Undercutting Fairness
States and Localities Undermine Tax Progressiveness
by Rodger Doyle
Scientific American, July 2004
For most, the federal income tax probably does not rank as a great achievement of the 20th century. But it is efficient and mostly fair, thanks to its progressive rates. Few realize, however, that state and local taxes are so strongly regressive that they cancel out much of the progressivity of the federal tax. This conclusion comes from the Institute for Taxation and Economic Policy, a Washington, D.C.–based research group. It conducted a state-by-state analysis of the tax burden on families headed by those younger than 65 years of age—namely, their total tax as a percentage of their income. (Elderly families were excluded because state tax systems often treat them differently.) It found that those in the lowest 20 percent income bracket paid at a rate 2.2 times that of the top 1 percent, whereas the middle 20 percent paid at a rate 1.8 greater.
As illustrated on the map, the tax burden for the bottom 20 percent varies widely by state. At one extreme is the state of Washington, where this group pays at a rate 5.7 times that of the top 1 percent. At the other extreme is Delaware, where the tax burden is virtually the same for all income groups. A map for the middle 20 percent income group would display a fairly similar pattern. The type of tax levied explains the differences among the states. Washington, for example, relies primarily on sales and excise taxes, whereas Delaware relies mostly on a progressive income tax. Sales taxes, which are levied on a percentage basis, and excise taxes, which are levied as ?xed fees, take a larger share of income from low- and middle-income families than from the rich and nullify the progressive effect of income taxes.
Most state and local tax systems are archaic and not merely because of regressivity. Property taxes, the dominant source of local income, have traditionally financed schools, a custom that results in inadequate funding in lower-income districts. Most states still rely heavily on local property taxes for schools, but a few, such as New Hampshire and Vermont, have implemented statewide property taxes to raise the equity of school funding.

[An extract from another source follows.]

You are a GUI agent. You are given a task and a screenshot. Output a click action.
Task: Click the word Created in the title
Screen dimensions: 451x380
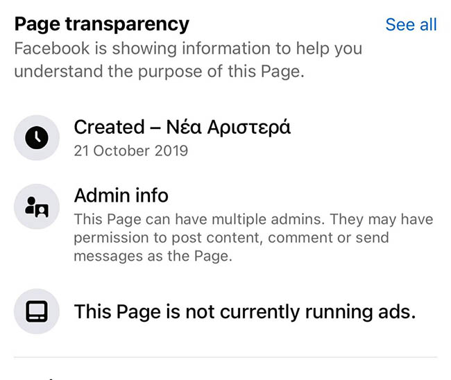[108, 127]
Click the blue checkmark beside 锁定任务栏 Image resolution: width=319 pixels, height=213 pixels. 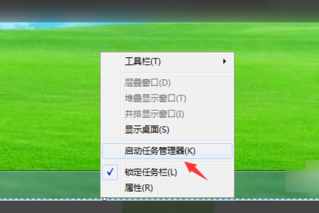click(110, 172)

Most sales taxes were enacted in the 1930s and did not apply to services, which were a relatively small part of consumer spending then. Today services account for 60 percent of spending. Only New Hampshire, Hawaii and South Dakota tax services comprehensively. A broader tax, particularly one that exempted necessities such as utilities, would be less regressive because services are consumed disproportionately by the wealthy. State and local governments are shifting away from progressivity. Their revenues from income taxes fell 10 percent from 2000 to 2003; during the same period, sales taxes rose 6 percent and property taxes, 20 percent.